◆ **Work instructions**
Write out every record below exactly as given. Leave the pictures out.

◆ **Stored records**
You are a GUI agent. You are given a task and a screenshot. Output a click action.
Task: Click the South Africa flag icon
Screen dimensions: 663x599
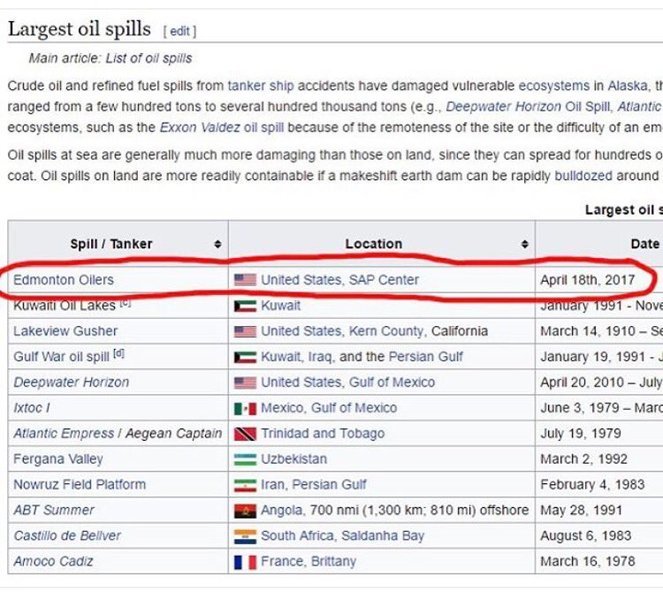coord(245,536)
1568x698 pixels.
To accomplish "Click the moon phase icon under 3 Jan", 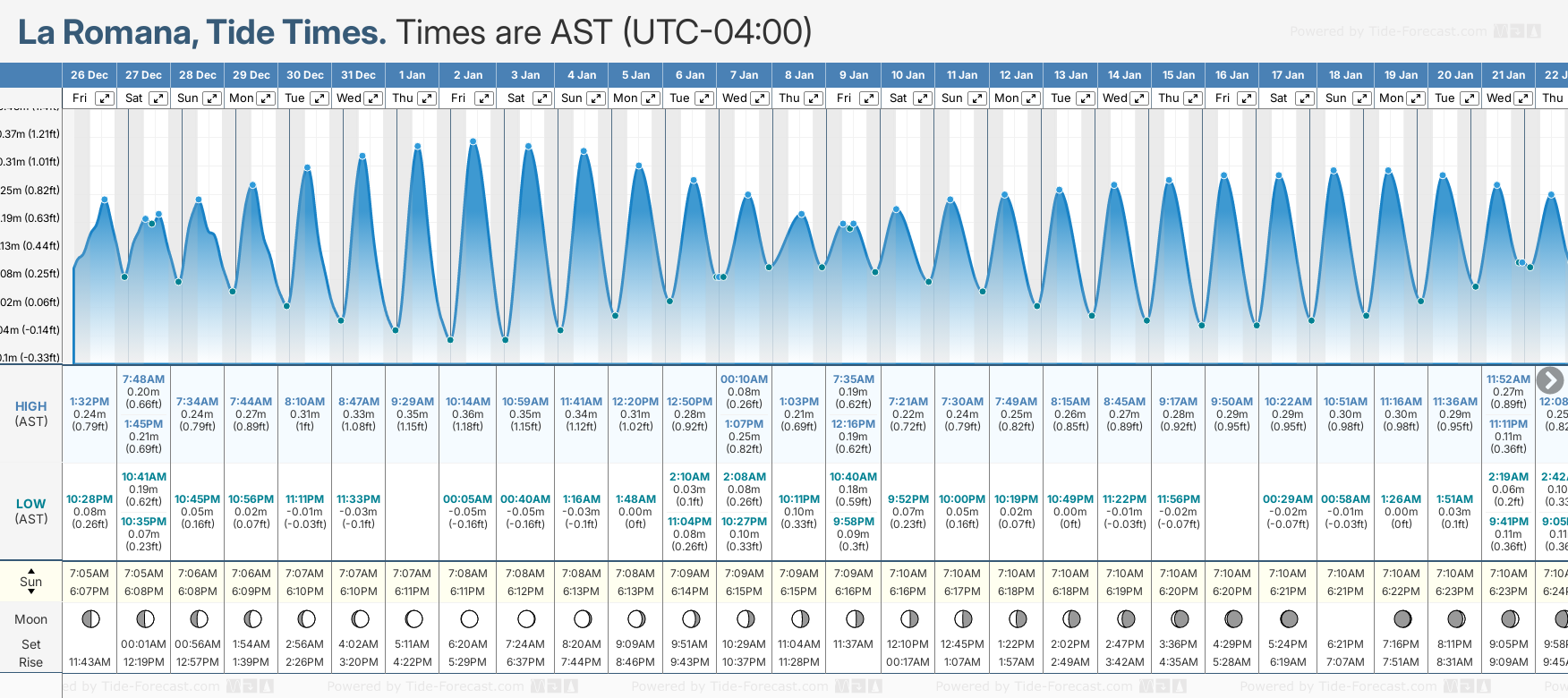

◆ **Written answer**
You are a GUI agent. You are given a task and a screenshot. Output a click action.
Task: Click the South Africa flag icon
Screen dimensions: 663x599
coord(245,536)
1568x698 pixels.
To accomplish "Click the moon phase icon under 3 Jan", 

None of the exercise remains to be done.